O que levou seres humanos, nos primórdios da trajetória evolutiva de nossa espécie, a cozinharem alimentos, especialmente a carne animal crua, e a construírem ferramentas mais complexas para caça e defesa?? De onde surgiram essas inovações?? 

Pois, pela lógica, não dá para dizer que o cozimento de alimentos, uma inovação cultural, e outras descobertas e inovações, vieram antes que a emergência de uma capacidade de inovação ou criatividade/percepção, isto é, de mudanças morfológicas associadas a essa capacidade. Só é possível concluir que foi o oposto, que a emergência de uma inteligência mais avançada e sofisticada, provavelmente resultado de forte seleção natural dos mais inteligentes, tornou possível essas inovações culturais. 

Mas não é isso que essa equipe de pesquisadores concluiu... Pois o simples fato de terem pensado e adotado essa possibilidade de explicação ao invés de uma mais "darwinista" já é uma demonstração do quão infiltradas estão essas narrativas neolamarckistas e como que podem deturpar seriamente nossa compreensão sobre tópicos tão importantes como a evolução humana. Pois mesmo que, hoje, possamos dizer que mudanças culturais podem desencadear mudanças morfológicas a médio e longo prazo, isso só é possível se existirem estruturas biológicas que as permitirem, sem falar que, "cultura", literal e tradicionalmente, significa uma imposição de tendências comportamentais específicas de ou desejadas por grupos de seres humanos, e que ainda pode ser considerada uma paisagem genética ou biológica estendida. Por exemplo, o crescimento intergeracional da altura média dos habitantes, primariamente de sociedades industrializadas, não tem acontecido apenas por causa de mudanças na alimentação, mas também por existir essa possibilidade, a priori, específica, de alteração fenotípica. Além disso, esse aumento tem ocorrido de acordo com a etnia ou raça de cada população, obedecendo um padrão biológico e variavelmente determinista.

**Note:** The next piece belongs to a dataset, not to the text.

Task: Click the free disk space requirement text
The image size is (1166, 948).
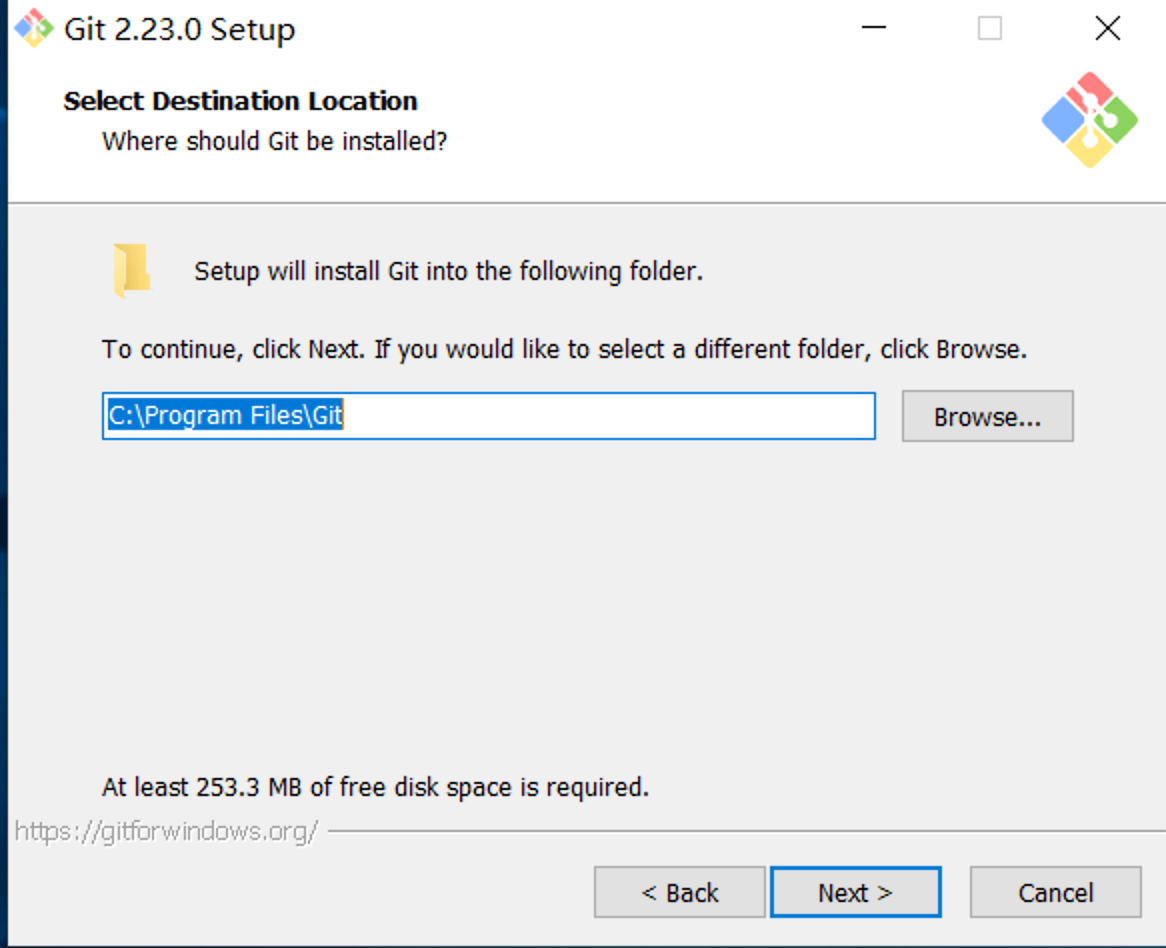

Outros tipos de evolução, mais significativos, tendem a acontecer a partir de mudanças de padrões seletivos, tal como o que resultou no aumento do tamanho e da complexidade do cérebro humano. 

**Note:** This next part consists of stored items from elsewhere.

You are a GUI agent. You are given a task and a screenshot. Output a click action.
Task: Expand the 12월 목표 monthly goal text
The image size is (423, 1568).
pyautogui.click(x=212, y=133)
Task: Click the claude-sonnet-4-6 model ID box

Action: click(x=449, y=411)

Basicamente, se eu aprendi a amarrar os cadarços dos meus sapatos, antes foi necessário que eu apresentasse estruturas pré-existentes no meu cérebro que possibilitassem esse aprendizado. Dizer, ainda mais nos primórdios de uma espécie, que inovações tecnológicas e culturais causaram mudanças morfológicas ou biológicas é o mesmo que "colocar a carroça na frente do cavalo", de inverter a ordem mais provável ou lógica dos eventos. 

Essa ordem seria: uma forte pressão seletiva para maior inteligência causou o aumento exponencial do tamanho do cérebro humano e que, por sua vez, possibilitou inovações culturais ou tecnológicas. 

Mesmo se o ser humano pré-histórico tivesse descoberto por acaso a controlar o fogo ou a cozinhar seu alimento, ele ainda precisaria compreender o que percebeu, explicar o que entendeu aos outros, esperar que os outros lhe entendessem e replicar seu aprendizado ao invés de continuar dependendo que um raio caísse em cima de uma árvore para gerar fogo. O seu cérebro não aumentou de tamanho e de complexidade porque passou a consumir mais proteína animal ou carne cozida e, então, ficou mais inteligente. É o oposto... O seu cérebro  foi aumentando de tamanho por seleção natural, demandando mais energia e, essa necessidade, juntamente com a emergência de uma maior capacidade, acabou culminando nessas inovações culturais.